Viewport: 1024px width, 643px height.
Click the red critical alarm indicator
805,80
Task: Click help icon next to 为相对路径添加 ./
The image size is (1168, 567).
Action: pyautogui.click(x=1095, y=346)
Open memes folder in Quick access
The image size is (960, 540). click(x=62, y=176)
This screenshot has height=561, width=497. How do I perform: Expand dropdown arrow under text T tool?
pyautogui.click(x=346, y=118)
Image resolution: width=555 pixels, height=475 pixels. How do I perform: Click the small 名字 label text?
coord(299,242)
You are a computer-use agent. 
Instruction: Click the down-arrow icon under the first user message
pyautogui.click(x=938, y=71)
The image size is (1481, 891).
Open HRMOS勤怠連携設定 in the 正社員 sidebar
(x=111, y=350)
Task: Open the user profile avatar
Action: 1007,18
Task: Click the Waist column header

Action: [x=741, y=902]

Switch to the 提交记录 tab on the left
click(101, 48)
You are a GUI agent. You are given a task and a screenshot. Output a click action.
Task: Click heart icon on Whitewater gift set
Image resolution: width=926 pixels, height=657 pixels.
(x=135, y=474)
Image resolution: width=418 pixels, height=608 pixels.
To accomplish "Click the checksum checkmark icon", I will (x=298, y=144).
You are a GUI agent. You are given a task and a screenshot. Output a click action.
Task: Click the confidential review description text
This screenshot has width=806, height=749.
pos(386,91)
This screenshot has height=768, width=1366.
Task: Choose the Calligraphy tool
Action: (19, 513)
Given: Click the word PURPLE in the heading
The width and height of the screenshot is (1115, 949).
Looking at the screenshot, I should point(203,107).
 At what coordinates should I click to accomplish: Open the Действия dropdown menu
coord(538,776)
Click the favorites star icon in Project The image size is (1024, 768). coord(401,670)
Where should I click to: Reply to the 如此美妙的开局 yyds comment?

◇ ◇ ◇ ◇ ◇

**Work required**
Rewrite the items from the line containing "Click the favorites" through the end of the items, changing "star icon" to "bookmark icon" and keeping everything else identical.

**Exercise output**
Click the favorites bookmark icon in Project The image size is (1024, 768). coord(401,670)
Where should I click to: Reply to the 如此美妙的开局 yyds comment?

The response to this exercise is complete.